Sedih, Pesawat Kebanggaan Itu Kini Mangkrak
PILOT PILIHAN: Capt Sumarwoto menunjukkan foto dirinya saat menerbangkan perdana pesawat N250.
Foto: Dian Wahyudi/Jawa Pos
Pesawat N250 bikinan Industri Pesawat
Terbang Nusantara (IPTN) punya arti tersendiri bagi Sumarwoto. Sebab,
dialah test pilot yang menerbangkan perdana pesawat karya anak bangsa
tersebut. Sayangnya, pesawat itu kini tinggal kenangan karena Indonesia
tidak mampu memproduksinya.
KETEGANGAN mulai terasa ketika mesin
Allison N250 dan baling-baling di kedua sayap pesawat menderu kencang.
Bukan hanya tim penerbangan perdana di sekitar landasan pacu Lanud
Husein Sastranegara, Bandung, yang waswas. Tapi, Presiden Soeharto
bersama Ibu Tien serta para undangan juga ikut gelisah.
Kekhawatiran N250 gagal terbang memuncak
ketika dua pesawat perintis, CN235 dan Sokogaleb, lepas landas lebih
dulu. Seiring dengan itu, roda N250 mulai bergerak pelan menuju runway. Sejumlah mobil pemadam kebakaran berjaga di sekitar landasan pacu.
Semua mata tertuju pada pesawat tercanggih
di kelasnya saat itu yang mulai menyusuri landasan tersebut. Dirut IPTN
B.J. Habibie, yang sejak awal kedatangan presiden ke-2 RI di lokasi
aktif memberikan sejumlah penjelasan mengenai N250 dan first flight
yang akan dilaksanakan, juga tampak terdiam dan fokus. Orang paling
berpengaruh dalam pembuatan N250 itu berdiri tepat di samping kanan
Soeharto.
Setelah sampai di ujung landasan dan berputar 180 derajat, pesawat mengambil posisi take-off.
Roda pesawat kemudian mulai bergerak. Semakin lama semakin kencang.
Akhirnya, pesawat dengan berat kosong 13.660 kg itu benar-benar terbang.
Sontak, tepuk tangan dan sorak gembira menyertai penerbangan perdana
pesawat kebanggaan tersebut.
Wajah para anggota tim terlihat begitu
lega. Sementara itu, di tower pemantau, Soeharto menyalami B.J. Habibie
dan memeluknya. Begitu pula Ibu Tien dan Ainun Habibie.
’’Kami yang di dalam kokpit (pesawat)
biasa saja waktu itu, seperti terbang biasa. Meski itu penerbangan
perdana N250, kami sangat percaya diri pesawat akan terbang dengan
baik,’’ kata Capt Sumarwoto saat ditemui di tempat tinggalnya, kawasan
Cibubur, Jakarta Timur, dua pekan lalu (17/11).

**Entri yang Disediakan**

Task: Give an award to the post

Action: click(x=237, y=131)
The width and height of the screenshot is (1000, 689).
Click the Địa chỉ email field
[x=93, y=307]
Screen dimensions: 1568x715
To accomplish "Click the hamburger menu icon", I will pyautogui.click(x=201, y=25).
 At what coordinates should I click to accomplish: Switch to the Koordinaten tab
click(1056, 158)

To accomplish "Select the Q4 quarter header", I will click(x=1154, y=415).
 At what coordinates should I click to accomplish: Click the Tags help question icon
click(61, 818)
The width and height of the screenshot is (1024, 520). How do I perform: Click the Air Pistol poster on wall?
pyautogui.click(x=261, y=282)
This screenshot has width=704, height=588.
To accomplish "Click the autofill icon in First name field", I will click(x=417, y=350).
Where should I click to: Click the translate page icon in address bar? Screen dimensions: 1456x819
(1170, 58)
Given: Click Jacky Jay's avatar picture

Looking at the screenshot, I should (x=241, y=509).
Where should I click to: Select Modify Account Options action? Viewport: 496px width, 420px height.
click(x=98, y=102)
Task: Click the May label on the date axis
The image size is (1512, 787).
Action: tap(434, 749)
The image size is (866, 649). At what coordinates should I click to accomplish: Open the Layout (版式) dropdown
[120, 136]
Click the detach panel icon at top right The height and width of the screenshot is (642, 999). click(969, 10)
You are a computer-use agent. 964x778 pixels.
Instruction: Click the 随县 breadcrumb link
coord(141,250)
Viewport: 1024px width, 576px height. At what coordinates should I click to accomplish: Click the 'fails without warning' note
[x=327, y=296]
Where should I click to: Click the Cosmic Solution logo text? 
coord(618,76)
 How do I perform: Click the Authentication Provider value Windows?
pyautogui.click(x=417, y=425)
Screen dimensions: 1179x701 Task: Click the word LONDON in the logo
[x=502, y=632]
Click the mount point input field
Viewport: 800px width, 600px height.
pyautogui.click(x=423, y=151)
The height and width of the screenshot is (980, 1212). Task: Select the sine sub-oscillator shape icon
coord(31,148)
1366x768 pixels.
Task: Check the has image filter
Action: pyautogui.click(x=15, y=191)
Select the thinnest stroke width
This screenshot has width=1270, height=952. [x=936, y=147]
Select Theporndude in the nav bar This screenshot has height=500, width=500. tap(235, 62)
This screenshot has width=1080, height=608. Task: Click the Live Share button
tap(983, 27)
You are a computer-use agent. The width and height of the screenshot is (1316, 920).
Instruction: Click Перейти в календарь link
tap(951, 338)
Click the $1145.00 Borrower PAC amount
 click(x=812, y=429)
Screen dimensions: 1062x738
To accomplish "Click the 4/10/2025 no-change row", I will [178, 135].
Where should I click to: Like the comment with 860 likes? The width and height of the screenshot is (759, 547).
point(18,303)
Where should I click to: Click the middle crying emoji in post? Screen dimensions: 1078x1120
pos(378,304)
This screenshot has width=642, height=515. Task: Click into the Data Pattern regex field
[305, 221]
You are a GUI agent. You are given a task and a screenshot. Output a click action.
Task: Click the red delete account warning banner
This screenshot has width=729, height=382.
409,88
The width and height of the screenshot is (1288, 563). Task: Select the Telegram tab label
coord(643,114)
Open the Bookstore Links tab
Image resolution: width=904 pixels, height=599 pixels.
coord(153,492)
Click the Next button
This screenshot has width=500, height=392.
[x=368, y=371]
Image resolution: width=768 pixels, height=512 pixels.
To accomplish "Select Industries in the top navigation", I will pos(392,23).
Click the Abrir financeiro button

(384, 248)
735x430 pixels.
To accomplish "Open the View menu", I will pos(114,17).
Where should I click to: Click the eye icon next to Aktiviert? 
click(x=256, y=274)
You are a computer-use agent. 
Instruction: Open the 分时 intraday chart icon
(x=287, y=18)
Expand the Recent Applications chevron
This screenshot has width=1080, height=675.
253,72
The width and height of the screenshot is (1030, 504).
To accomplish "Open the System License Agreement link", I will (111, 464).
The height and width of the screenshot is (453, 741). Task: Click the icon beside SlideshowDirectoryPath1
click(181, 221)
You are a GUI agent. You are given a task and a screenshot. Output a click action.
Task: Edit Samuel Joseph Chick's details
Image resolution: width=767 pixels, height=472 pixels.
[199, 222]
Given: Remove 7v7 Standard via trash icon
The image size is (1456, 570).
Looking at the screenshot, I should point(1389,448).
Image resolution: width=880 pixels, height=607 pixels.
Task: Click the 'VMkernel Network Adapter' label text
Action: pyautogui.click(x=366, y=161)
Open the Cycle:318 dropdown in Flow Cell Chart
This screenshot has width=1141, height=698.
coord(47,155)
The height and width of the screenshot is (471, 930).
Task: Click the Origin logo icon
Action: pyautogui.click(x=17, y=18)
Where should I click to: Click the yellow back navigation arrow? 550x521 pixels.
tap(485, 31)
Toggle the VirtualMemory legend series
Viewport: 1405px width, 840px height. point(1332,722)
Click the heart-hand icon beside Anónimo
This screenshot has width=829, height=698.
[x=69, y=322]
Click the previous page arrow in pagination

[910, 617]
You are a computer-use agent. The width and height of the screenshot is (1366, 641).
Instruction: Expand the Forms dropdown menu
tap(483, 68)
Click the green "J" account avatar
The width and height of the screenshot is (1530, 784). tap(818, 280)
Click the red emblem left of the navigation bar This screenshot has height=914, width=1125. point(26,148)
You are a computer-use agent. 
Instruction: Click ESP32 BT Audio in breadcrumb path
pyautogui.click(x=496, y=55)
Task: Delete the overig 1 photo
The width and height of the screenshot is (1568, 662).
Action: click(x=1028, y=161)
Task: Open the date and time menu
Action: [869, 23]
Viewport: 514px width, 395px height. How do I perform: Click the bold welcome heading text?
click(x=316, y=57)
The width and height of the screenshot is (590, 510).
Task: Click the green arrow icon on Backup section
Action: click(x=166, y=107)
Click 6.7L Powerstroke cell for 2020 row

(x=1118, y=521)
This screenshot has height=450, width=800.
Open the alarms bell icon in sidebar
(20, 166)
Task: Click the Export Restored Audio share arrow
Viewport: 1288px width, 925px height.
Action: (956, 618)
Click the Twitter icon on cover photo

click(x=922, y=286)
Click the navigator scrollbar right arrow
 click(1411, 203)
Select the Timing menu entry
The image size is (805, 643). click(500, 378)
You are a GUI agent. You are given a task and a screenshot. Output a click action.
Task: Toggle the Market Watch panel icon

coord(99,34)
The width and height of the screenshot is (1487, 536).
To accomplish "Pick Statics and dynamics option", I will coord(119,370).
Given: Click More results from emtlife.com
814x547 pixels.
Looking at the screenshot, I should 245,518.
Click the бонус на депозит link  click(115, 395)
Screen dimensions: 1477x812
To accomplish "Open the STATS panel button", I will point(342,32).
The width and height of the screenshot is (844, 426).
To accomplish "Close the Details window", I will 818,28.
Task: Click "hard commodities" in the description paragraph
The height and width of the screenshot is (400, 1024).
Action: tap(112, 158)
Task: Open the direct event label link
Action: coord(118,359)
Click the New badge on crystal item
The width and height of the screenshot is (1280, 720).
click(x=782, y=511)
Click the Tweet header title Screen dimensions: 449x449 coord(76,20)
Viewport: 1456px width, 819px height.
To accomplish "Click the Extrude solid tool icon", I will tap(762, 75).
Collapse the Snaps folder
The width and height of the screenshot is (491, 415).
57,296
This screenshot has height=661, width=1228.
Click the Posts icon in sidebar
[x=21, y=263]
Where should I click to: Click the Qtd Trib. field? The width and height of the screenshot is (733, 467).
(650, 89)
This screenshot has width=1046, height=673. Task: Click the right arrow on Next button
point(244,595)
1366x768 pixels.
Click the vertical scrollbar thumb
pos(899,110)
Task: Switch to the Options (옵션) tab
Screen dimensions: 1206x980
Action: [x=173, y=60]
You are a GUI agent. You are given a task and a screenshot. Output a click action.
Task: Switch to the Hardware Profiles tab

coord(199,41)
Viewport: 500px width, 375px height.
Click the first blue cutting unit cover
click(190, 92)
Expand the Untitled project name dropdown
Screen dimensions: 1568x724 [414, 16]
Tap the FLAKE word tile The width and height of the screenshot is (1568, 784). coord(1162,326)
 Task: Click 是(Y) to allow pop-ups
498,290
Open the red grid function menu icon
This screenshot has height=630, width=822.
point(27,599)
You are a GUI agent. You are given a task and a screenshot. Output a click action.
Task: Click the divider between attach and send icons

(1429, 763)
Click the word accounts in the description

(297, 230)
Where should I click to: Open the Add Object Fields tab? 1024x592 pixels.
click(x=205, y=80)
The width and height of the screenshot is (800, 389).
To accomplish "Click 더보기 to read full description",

**Tugas Latihan**
1) Sebutkan semua nama pesawat yang tercantum dalam teks sumber.
2) Tulislah kelanjutan teks sumber tentang penerbangan perdana N250, dimulai setelah kalimat terakhirnya.
Entri-entri tersebut sama sekali tidak digunakan di sini.

**Jawaban per Tugas**
1) N250, CN235, Sokogaleb

2)
Kepercayaan diri itu bukan tanpa alasan. Sebab, Sumarwoto bersama temannya, Capt Erwin Danuwinata (alm) yang bertindak sebagai test pilot, terlibat dalam proyek prestisius itu sejak awal 1990-an. Yakni, sejak ’’nyawa’’ N250 kali pertama disimulasikan di-in-flight simulator
di Calspan, perusahaan swasta di Amerika Serikat yang memiliki
fasilitas simulasi kelayakan rancangan sebuah pesawat lewat rekayasa
komputer.
Dalam tahap itu, peran test pilot
menjadi sangat sentral. Dari data di Calspan, sejumlah kelemahan
rancangan awal sebuah pesawat bisa diketahui untuk kemudian diperbaiki.
Tidak hanya sekali ’’nyawa’’ N250 harus masuk ke Calspan sebelum
akhirnya dinyatakan layak diproduksi.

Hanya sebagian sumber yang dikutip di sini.